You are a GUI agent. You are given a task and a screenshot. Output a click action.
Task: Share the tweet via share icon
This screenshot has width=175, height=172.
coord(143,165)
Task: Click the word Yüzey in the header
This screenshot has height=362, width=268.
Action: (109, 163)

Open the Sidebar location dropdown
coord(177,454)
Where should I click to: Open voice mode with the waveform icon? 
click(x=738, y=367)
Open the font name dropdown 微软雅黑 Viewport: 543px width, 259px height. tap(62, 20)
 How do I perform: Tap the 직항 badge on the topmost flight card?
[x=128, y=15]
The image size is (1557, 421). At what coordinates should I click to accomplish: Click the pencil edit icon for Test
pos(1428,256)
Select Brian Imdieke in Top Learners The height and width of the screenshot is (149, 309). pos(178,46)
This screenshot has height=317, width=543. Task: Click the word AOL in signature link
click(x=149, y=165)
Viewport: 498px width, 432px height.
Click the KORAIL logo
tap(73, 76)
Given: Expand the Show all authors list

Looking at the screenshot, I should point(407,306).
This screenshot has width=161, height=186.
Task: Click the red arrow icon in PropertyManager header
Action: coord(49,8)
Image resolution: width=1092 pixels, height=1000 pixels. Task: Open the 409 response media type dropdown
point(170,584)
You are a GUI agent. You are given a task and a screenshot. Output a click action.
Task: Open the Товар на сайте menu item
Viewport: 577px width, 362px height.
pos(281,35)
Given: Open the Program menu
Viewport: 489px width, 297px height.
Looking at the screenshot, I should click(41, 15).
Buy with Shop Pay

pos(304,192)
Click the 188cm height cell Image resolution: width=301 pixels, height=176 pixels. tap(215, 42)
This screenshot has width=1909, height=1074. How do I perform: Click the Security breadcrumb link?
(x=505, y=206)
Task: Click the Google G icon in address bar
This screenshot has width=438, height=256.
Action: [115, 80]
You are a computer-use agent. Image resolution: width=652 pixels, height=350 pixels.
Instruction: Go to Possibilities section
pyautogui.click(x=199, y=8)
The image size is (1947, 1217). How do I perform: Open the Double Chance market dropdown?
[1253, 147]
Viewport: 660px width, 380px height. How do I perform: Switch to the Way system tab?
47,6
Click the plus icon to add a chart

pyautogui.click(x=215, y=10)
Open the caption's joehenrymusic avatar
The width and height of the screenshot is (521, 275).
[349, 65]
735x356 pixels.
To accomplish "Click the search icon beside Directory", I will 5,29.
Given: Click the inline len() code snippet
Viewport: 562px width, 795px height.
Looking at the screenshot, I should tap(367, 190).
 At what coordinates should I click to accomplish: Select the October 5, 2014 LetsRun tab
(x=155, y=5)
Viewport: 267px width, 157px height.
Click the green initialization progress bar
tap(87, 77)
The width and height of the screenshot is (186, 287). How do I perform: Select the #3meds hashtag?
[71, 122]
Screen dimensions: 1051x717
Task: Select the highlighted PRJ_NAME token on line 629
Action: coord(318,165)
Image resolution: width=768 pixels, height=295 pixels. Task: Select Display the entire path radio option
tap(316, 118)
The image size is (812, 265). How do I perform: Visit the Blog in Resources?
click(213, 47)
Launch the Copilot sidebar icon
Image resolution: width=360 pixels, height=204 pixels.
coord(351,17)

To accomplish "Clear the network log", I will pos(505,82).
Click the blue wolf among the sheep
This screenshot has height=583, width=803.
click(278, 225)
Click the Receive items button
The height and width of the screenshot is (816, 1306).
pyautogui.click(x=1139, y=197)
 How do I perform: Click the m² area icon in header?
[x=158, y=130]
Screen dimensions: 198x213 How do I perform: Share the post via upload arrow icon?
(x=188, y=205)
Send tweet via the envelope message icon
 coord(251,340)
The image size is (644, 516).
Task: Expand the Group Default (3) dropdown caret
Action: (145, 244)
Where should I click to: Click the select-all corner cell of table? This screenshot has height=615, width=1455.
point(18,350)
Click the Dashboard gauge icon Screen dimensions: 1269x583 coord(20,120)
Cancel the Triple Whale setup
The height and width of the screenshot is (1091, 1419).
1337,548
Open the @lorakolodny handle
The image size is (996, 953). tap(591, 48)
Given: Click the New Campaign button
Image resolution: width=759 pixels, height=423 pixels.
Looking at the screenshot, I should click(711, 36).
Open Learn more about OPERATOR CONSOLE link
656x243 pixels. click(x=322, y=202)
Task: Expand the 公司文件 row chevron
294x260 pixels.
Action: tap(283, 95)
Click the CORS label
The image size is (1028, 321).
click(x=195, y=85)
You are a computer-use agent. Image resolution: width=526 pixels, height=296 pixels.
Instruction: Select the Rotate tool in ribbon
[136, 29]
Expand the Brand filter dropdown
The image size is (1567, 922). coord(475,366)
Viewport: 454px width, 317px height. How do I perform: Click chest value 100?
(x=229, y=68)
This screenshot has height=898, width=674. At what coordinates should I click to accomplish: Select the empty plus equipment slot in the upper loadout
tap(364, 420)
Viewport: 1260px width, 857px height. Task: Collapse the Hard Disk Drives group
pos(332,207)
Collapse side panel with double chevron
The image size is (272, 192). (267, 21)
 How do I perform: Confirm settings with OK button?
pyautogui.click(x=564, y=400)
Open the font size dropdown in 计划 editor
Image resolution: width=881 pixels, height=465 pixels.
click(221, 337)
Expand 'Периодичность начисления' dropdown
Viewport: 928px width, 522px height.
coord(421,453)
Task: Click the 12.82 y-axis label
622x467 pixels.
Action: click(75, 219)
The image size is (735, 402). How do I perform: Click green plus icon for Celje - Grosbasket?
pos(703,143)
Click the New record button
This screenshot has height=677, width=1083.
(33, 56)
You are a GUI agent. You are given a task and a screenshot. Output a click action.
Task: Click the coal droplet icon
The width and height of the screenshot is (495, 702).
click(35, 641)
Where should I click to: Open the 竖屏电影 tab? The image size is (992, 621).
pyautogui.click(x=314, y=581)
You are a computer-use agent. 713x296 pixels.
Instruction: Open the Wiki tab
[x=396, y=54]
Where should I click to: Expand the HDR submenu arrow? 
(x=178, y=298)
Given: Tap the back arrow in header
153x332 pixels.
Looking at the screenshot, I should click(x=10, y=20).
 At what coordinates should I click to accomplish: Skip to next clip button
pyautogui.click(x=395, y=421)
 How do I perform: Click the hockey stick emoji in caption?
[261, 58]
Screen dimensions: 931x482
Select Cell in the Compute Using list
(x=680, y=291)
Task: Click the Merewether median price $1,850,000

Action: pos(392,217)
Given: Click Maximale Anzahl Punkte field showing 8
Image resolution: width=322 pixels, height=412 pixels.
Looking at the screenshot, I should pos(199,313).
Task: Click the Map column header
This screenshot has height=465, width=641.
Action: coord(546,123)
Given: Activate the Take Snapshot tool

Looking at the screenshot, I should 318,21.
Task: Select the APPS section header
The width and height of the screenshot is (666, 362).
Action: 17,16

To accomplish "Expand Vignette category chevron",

• **WORK REQUIRED**: Restate word for word the lines in the material above from the one with "Cancel the Triple Whale setup" to the one with "Task: Expand the 公司文件 row chevron"; both of those lines count, and nothing else does.

• **RESPONSE BOX**:
Cancel the Triple Whale setup
The height and width of the screenshot is (1091, 1419).
1337,548
Open the @lorakolodny handle
The image size is (996, 953). tap(591, 48)
Given: Click the New Campaign button
Image resolution: width=759 pixels, height=423 pixels.
Looking at the screenshot, I should click(711, 36).
Open Learn more about OPERATOR CONSOLE link
656x243 pixels. click(x=322, y=202)
Task: Expand the 公司文件 row chevron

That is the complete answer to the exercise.